### RECORDS TO USE
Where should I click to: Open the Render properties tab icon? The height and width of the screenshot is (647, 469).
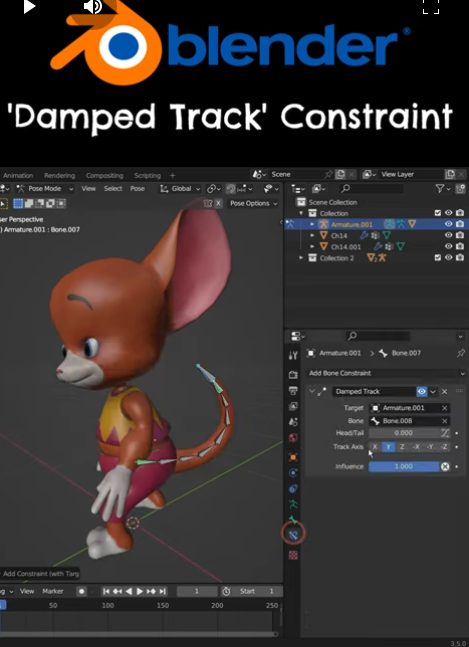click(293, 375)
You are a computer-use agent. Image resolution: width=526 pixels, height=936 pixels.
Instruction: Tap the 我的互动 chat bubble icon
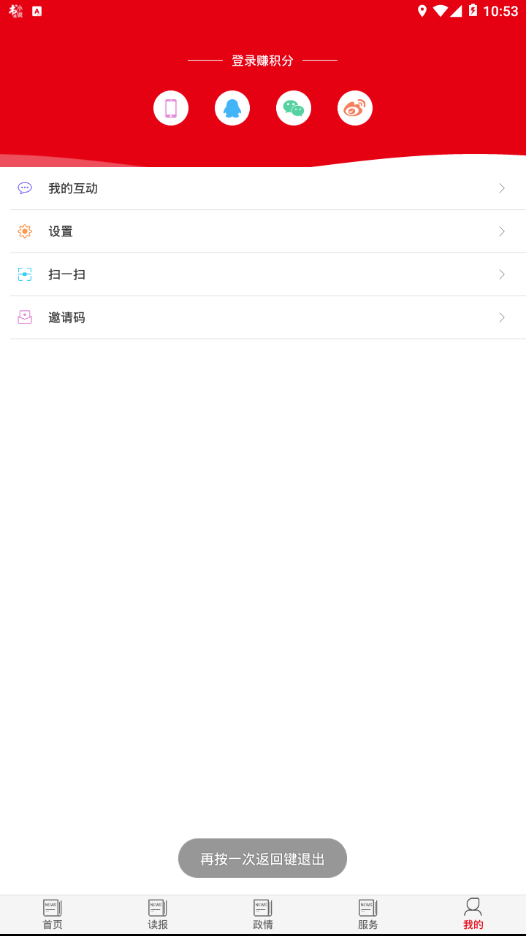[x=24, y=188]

### STATED PROBLEM
Identify each line of the records above that contains the string "icon", treating uppercase and lowercase letters as distinct, and copy every such line.

### EXERCISE OUTPUT
Where should I click to: Open the Render properties tab icon? The height and width of the screenshot is (647, 469).
Instruction: Tap the 我的互动 chat bubble icon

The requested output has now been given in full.